Tom’s drawn-out absences give his periodic reappearances their excitement. He stays away so that we will be all the more dazzled by the emergence of his latest work, perfected through years in the studio. Tom has operated this way since he burst onto the scene forty years ago with shimmering, frightening metallic scrims created through a self-invented process of pleating canvas on the studio floor. “The effect is both lustrous and dour, a slightly toxic variation on the modernist monochrome” wrote Roberta Smith in the The New York Times, when these works made a critically praised reappearance a few years back.

After departing from this truly toxic medium, Tom reappeared with abstractions of dense, packed gestures in which fugitive images float in and out of view. Some time later, out came an entirely different mode: paintings of outlandish carnival figures with desultory dental hygiene. That work promptly ended up in the New Museum.

Whenever Tom comes back around with new work, his paintings crack open the sky with the brilliance of a comet.
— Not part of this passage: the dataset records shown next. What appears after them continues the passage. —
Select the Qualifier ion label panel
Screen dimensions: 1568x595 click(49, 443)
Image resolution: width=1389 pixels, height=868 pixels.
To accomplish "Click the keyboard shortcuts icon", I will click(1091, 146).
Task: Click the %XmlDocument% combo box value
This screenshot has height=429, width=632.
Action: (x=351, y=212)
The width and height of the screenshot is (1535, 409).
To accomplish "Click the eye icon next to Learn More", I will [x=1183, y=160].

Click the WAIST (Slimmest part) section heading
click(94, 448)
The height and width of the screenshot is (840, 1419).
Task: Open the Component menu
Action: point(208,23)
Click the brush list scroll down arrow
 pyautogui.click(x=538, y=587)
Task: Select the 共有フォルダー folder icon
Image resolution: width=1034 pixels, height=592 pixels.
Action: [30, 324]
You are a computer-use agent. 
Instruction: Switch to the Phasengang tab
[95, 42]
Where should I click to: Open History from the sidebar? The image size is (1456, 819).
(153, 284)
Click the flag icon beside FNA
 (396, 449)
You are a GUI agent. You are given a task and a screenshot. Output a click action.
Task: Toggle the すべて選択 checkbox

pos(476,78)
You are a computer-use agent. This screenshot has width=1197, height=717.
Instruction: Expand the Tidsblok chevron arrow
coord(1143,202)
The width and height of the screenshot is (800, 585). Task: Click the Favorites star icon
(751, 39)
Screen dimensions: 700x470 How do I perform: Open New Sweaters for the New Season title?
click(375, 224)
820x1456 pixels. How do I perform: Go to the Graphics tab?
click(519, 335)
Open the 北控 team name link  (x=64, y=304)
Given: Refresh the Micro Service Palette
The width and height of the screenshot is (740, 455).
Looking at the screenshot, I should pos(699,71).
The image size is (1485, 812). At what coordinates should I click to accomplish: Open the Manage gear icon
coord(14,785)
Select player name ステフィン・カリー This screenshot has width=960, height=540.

His latest abstractions may be the boldest work to date. “I really have to make paintings that will punch people in the face,” he confides in me as we review his new work in the studio.

These latest creations are the products of a lifetime of pushing and pulling and punching with paint. They appear elemental: an alchemy of fire and ice and volatile chemicals. They present for our interpretation embryonic images of faces, animals, and volcanic islands. “They need to be loose, vibrant, in a state of flux,” Tom explains. “They need to look like something in perpetual movement.” These painterly dynamics do not come by chance. “There’s no irony in the paintings I’ve done,” Tom concludes. After seeing his work radiate like flaming bolts from heaven, I have no doubt he’s serious.